*Task details*.
All lines from the one containing "Philippines (355, 1536)" through the final line of the entries are to be written out verbatim; no other line is to be included.
(Data for processing)
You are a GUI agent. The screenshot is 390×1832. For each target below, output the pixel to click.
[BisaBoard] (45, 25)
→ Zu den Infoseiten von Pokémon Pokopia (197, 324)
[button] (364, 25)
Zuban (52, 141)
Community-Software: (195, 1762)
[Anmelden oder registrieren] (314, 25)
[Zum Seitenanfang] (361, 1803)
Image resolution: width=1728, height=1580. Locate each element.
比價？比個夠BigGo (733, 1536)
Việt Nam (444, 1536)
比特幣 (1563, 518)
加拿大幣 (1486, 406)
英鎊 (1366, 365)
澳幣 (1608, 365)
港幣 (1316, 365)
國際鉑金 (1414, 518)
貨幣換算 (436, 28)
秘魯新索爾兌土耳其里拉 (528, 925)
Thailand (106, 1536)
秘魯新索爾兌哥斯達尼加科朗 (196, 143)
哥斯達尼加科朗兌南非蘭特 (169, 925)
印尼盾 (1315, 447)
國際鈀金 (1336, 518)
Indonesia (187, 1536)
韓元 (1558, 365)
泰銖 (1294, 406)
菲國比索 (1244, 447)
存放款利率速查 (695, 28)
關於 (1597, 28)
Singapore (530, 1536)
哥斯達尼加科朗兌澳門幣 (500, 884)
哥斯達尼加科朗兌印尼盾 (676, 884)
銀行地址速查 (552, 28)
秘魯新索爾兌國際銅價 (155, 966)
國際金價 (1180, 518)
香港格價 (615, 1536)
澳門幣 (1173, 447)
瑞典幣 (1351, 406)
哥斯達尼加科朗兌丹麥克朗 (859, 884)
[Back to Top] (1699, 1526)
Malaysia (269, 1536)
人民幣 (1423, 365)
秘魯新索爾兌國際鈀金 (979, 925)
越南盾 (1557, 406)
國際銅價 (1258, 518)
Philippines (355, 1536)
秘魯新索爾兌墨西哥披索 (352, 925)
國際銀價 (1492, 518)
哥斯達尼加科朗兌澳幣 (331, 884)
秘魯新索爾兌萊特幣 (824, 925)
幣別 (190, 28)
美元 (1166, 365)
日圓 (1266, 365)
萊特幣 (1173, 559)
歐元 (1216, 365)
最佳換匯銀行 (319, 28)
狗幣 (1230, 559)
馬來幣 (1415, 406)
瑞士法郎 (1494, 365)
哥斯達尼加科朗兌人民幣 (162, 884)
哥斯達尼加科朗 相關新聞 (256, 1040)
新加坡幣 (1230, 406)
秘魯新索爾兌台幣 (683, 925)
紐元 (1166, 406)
(End Data for processing)
*Response for this exercise*.
Philippines (355, 1536)
秘魯新索爾兌墨西哥披索 (352, 925)
國際銀價 (1492, 518)
哥斯達尼加科朗兌澳幣 (331, 884)
秘魯新索爾兌萊特幣 (824, 925)
幣別 (190, 28)
美元 (1166, 365)
日圓 (1266, 365)
萊特幣 (1173, 559)
歐元 (1216, 365)
最佳換匯銀行 (319, 28)
狗幣 (1230, 559)
馬來幣 (1415, 406)
瑞士法郎 (1494, 365)
哥斯達尼加科朗兌人民幣 (162, 884)
哥斯達尼加科朗 相關新聞 (256, 1040)
新加坡幣 (1230, 406)
秘魯新索爾兌台幣 (683, 925)
紐元 (1166, 406)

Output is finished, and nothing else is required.